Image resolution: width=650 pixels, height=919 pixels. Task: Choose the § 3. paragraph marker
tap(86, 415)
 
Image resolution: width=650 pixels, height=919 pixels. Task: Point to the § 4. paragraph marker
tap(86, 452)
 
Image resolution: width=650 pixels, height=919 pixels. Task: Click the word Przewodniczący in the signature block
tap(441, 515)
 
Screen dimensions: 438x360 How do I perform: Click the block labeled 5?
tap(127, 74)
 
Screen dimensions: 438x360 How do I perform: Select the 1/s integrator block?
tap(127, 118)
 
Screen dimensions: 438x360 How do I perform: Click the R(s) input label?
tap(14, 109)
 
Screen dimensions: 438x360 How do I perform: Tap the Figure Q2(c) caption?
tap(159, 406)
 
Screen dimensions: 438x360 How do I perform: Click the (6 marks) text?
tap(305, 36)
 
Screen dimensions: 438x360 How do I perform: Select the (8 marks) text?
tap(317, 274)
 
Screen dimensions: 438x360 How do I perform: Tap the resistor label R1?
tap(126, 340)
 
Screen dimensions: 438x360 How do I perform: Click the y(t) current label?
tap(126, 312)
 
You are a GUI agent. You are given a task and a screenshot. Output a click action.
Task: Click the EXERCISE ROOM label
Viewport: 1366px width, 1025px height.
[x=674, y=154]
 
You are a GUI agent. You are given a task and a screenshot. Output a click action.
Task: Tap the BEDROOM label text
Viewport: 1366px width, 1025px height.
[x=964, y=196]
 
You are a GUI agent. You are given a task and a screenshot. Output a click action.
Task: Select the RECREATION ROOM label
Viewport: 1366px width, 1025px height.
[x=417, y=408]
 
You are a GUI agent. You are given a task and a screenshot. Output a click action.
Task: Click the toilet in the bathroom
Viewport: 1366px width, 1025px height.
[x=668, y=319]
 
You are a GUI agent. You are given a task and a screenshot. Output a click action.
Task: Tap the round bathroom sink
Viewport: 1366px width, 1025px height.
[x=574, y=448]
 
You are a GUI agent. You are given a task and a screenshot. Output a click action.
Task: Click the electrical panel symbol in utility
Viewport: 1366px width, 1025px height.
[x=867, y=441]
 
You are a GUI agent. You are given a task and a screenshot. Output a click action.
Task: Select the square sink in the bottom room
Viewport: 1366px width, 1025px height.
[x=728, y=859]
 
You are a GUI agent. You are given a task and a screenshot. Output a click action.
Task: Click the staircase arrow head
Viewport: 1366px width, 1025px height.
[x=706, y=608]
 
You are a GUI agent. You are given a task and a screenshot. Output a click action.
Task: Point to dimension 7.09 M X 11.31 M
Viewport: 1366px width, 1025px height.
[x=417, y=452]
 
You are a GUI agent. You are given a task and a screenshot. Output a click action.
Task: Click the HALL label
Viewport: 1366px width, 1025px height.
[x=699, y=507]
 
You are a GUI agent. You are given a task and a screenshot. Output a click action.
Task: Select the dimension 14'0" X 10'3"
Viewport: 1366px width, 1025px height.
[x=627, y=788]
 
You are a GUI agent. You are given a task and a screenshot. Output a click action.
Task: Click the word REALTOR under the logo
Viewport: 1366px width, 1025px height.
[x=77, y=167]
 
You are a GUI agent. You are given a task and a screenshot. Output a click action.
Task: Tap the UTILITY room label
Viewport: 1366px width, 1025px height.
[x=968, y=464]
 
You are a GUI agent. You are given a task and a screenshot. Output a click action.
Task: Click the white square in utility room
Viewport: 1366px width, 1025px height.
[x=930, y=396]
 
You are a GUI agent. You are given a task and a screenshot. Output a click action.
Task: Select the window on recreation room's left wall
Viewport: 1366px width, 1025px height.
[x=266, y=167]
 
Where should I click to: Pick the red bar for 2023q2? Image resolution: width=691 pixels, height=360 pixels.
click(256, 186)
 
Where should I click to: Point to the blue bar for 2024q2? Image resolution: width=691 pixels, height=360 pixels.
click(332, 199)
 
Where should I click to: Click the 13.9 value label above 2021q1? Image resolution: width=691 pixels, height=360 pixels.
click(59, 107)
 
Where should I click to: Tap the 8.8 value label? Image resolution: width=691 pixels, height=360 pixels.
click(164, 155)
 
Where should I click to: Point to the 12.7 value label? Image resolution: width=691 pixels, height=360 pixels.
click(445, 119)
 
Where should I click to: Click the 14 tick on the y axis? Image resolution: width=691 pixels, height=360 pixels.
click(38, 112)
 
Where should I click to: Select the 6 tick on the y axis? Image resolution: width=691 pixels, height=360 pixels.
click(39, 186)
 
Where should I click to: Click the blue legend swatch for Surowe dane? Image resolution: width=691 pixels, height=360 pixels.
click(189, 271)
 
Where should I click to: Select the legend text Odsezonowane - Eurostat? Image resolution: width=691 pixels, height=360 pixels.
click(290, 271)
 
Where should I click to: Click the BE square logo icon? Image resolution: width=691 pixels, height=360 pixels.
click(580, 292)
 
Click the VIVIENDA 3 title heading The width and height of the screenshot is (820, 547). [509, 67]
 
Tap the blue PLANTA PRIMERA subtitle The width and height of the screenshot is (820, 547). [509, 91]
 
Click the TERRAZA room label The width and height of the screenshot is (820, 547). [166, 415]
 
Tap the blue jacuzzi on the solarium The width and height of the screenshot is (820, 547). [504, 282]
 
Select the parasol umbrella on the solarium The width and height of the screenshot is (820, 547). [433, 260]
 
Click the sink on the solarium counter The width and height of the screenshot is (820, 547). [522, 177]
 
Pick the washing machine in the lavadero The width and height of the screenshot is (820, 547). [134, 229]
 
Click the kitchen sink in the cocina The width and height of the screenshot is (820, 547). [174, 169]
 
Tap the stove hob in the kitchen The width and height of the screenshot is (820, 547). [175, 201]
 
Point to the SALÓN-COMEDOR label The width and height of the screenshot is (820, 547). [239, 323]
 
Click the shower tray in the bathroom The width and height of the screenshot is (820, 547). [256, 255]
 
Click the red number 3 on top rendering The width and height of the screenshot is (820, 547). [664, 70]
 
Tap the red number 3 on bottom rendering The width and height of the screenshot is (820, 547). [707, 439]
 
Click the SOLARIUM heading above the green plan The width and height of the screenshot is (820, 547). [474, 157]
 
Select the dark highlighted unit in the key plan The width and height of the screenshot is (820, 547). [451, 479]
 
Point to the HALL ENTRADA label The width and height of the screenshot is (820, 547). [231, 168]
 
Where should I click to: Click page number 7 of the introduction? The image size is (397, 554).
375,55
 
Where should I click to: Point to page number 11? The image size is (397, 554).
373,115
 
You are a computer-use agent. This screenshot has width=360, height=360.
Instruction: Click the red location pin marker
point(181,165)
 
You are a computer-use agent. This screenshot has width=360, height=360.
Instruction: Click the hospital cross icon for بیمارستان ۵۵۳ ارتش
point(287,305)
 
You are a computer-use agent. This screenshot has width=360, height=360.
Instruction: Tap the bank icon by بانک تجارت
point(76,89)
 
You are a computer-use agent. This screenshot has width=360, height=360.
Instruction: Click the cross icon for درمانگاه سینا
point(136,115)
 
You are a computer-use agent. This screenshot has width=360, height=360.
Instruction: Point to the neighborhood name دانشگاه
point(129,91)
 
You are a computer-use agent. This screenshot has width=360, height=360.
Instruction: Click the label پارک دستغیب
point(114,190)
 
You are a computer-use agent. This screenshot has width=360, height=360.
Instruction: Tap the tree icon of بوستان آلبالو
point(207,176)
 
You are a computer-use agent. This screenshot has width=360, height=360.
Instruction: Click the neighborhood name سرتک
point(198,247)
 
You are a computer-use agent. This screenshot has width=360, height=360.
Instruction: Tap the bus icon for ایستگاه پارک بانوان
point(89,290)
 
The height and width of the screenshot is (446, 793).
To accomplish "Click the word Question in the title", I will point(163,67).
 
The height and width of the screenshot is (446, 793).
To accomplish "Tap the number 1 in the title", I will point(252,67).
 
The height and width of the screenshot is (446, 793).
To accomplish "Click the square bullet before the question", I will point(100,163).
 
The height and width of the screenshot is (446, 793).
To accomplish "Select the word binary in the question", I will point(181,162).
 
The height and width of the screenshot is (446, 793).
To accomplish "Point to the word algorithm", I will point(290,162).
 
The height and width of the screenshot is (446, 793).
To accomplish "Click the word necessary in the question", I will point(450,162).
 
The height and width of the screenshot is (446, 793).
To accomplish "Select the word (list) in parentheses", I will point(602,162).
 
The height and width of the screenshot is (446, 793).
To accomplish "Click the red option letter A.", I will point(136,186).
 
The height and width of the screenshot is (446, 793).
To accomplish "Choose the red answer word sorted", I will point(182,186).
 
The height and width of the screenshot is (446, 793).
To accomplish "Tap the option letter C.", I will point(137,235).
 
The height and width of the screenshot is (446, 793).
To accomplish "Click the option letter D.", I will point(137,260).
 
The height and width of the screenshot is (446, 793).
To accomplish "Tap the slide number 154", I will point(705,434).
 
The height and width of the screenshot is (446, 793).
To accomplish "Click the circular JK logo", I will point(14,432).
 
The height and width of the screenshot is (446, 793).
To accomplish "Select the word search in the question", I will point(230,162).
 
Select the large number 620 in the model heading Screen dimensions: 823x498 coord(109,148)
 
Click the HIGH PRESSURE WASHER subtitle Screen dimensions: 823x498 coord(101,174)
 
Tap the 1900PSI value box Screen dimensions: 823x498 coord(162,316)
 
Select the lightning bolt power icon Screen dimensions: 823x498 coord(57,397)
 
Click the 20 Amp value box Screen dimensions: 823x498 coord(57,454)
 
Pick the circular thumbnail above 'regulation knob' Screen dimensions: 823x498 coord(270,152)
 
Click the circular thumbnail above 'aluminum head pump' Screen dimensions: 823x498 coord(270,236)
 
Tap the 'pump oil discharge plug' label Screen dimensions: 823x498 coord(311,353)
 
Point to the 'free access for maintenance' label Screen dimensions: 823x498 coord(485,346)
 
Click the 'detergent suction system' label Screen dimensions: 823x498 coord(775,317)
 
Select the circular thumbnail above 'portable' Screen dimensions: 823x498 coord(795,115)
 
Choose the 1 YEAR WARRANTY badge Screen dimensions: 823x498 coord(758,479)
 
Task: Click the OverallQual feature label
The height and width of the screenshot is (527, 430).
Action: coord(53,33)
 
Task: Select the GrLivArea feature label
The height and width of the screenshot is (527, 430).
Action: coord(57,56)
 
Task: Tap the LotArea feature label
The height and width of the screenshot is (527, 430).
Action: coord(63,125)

■ ■ ■

• _THE TASK_
Turn the lines above into a numbered list with blank lines omitted, starting at the first line and ending at the line that contains "[x=728, y=859]".

• _SOLUTION_
1. Image resolution: width=650 pixels, height=919 pixels. Task: Choose the § 3. paragraph marker
2. tap(86, 415)
3. Image resolution: width=650 pixels, height=919 pixels. Task: Point to the § 4. paragraph marker
4. tap(86, 452)
5. Image resolution: width=650 pixels, height=919 pixels. Task: Click the word Przewodniczący in the signature block
6. tap(441, 515)
7. Screen dimensions: 438x360 How do I perform: Click the block labeled 5?
8. tap(127, 74)
9. Screen dimensions: 438x360 How do I perform: Select the 1/s integrator block?
10. tap(127, 118)
11. Screen dimensions: 438x360 How do I perform: Click the R(s) input label?
12. tap(14, 109)
13. Screen dimensions: 438x360 How do I perform: Tap the Figure Q2(c) caption?
14. tap(159, 406)
15. Screen dimensions: 438x360 How do I perform: Click the (6 marks) text?
16. tap(305, 36)
17. Screen dimensions: 438x360 How do I perform: Select the (8 marks) text?
18. tap(317, 274)
19. Screen dimensions: 438x360 How do I perform: Tap the resistor label R1?
20. tap(126, 340)
21. Screen dimensions: 438x360 How do I perform: Click the y(t) current label?
22. tap(126, 312)
23. You are a GUI agent. You are given a task and a screenshot. Output a click action.
24. Task: Click the EXERCISE ROOM label
25. Viewport: 1366px width, 1025px height.
26. [x=674, y=154]
27. You are a GUI agent. You are given a task and a screenshot. Output a click action.
28. Task: Tap the BEDROOM label text
29. Viewport: 1366px width, 1025px height.
30. [x=964, y=196]
31. You are a GUI agent. You are given a task and a screenshot. Output a click action.
32. Task: Select the RECREATION ROOM label
33. Viewport: 1366px width, 1025px height.
34. [x=417, y=408]
35. You are a GUI agent. You are given a task and a screenshot. Output a click action.
36. Task: Click the toilet in the bathroom
37. Viewport: 1366px width, 1025px height.
38. [x=668, y=319]
39. You are a GUI agent. You are given a task and a screenshot. Output a click action.
40. Task: Tap the round bathroom sink
41. Viewport: 1366px width, 1025px height.
42. [x=574, y=448]
43. You are a GUI agent. You are given a task and a screenshot. Output a click action.
44. Task: Click the electrical panel symbol in utility
45. Viewport: 1366px width, 1025px height.
46. [x=867, y=441]
47. You are a GUI agent. You are given a task and a screenshot. Output a click action.
48. Task: Select the square sink in the bottom room
49. Viewport: 1366px width, 1025px height.
50. [x=728, y=859]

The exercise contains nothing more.